Saved data entries
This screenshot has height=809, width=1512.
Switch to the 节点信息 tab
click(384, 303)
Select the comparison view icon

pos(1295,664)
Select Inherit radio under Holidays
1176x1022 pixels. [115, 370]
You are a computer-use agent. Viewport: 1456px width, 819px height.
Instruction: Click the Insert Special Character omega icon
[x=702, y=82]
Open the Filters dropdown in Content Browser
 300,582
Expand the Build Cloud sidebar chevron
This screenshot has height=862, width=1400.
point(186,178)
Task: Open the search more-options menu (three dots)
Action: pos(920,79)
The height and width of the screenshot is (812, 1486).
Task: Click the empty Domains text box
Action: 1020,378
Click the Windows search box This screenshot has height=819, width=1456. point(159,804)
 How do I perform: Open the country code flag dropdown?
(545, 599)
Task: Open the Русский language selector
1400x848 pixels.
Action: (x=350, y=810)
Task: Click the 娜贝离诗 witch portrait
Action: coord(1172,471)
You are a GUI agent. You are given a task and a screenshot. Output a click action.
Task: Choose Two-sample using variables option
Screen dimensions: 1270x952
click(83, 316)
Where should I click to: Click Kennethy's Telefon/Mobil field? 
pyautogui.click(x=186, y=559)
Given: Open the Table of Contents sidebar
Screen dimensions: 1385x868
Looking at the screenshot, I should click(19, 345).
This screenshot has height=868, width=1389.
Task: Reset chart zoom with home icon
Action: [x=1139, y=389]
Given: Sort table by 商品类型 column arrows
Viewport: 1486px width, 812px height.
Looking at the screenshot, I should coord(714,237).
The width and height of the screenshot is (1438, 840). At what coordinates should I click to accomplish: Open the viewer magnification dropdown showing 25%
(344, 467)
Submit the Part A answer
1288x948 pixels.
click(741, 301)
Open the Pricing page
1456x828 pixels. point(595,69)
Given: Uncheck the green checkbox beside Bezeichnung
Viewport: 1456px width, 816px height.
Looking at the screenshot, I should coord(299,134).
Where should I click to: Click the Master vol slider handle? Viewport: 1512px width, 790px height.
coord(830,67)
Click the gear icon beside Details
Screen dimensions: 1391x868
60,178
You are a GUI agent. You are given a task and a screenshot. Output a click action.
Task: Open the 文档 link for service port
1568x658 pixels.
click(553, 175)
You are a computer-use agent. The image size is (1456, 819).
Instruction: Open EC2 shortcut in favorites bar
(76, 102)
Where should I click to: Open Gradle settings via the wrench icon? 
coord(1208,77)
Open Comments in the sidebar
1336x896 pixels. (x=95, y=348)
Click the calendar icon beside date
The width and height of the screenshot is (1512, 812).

▶ [What is expected]: Scan the entries above, and wherever a line holds the string "agent", copy it.

▶ [Expected output]:
You are a computer-use agent. Viewport: 1456px width, 819px height.
You are a GUI agent. You are given a task and a screenshot. Output a click action.
You are a GUI agent. You are given a task and a screenshot. Output a click action.
You are a computer-use agent. The image size is (1456, 819).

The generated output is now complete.